Vice President Gore would expand CHIP's reach by raising the program's income eligibility cap and allowing families who were still above that cap to buy into the program. To entice states to insure more children, Gore would use a carrot-and-stick approach, awarding bonuses to states that meet enrollment targets and punishing states that fall behind, by picking up a smaller proportion of their costs for the program. Gore would also allow parents to enroll in CHIP along with their children, although states could set a lower income eligibility cap for parents than for kids. According to estimates by Kenneth E. Thorpe, a health economist at Emory University and former Clinton administration official, Gore's proposals would extend health insurance to 12.1 million people, raising the proportion of Americans with coverage from 84 percent to 88 percent.
President Clinton's proposal resembles the vice president's blueprint. Under his plan, once states have insured children in families with incomes up to twice the federally measured poverty level, they could also enroll parents in CHIP. States that opt for this route would have to cover parents in families with incomes up to the poverty level within five years.

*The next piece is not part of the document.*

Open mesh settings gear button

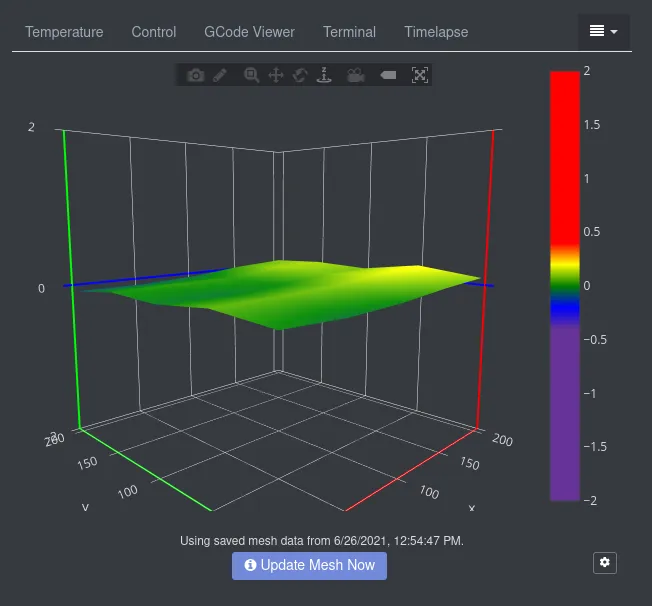coord(604,563)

It's not hard to see why CHIP has a lot of cachet in the administration. The program's target population is not only working-class Americans who need a break, but kids. CHIP is popular also with governors because it's a block grant rather than an entitlement; that is, states receive a set amount of funds from the federal government and have the option of capping enrollment or paring back benefits as they see fit. Entitlements like Medicaid don't afford that flexibility: If citizens can demonstrate eligibility, states are required to enroll them and provide certain minimum benefits.
Despite its fans, however, CHIP may not be the most effective or secure means of reducing the numbers of the uninsured. It requires families without health coverage to master yet another mechanism for getting access to health care, and the complexities of enrollment are enough of a deterrent that many who are legally entitled to benefits simply won't get them. Precisely because it isn't an entitlement like Medicaid--much less a federally run entitlement like Medicare--states can cut back on CHIP or simply let it languish, as some of them have.

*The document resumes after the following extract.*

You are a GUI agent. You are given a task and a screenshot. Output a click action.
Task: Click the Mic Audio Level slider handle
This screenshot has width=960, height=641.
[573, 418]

One alternative to CHIP would have been a straight expansion of Medicaid, a well-established and familiar program that, depending on the state, generally provides comprehensive benefits. Extending Medicaid, in fact, is what Democratic Senator Jay Rockefeller and the late Republican Senator John Chafee had proposed in 1997 before CHIP's passage. At that time, however, Republicans were pushing to turn Medicaid into a block grant, an effort that Democrats and moderate Republicans were just able to stave off. In that environment, there was little chance that Congress would approve an expansion of Medicaid. As an alternative to the Rockefeller-Chafee bill, senators Ted Kennedy and Orrin Hatch proposed new block grants to the states to create a separate children's health care program. The final compromise allowed states to expand Medicaid, create a separate program, or implement a combination of the two. In 1999 CHIP programs served nearly 1.3 million kids, while Medicaid expansions enrolled close to 700,000.
Some health care experts worry about the side effects of setting up separate CHIP programs. While Medicaid is identified with welfare, CHIP serves a working-class constituency, and in some states it has acquired a more professional patina than Medicaid. In Kansas, for example, CHIP pays health care providers more than Medicaid does. "CHIP gets shiny new cards and flashy outreach," says Cindy Mann of the Center on Budget and Policy Priorities. "That exacerbates the second-class stigma associated with Medicaid." The legislation establishing CHIP also had the perverse effect of punishing states that had previously expanded their Medicaid programs to include more children. That's because the federal government picks up a bigger chunk of the tab for children enrolled in CHIP or Medicaid programs that were expanded after 1997 than for kids who were enrolled in Medicaid before CHIP's passage.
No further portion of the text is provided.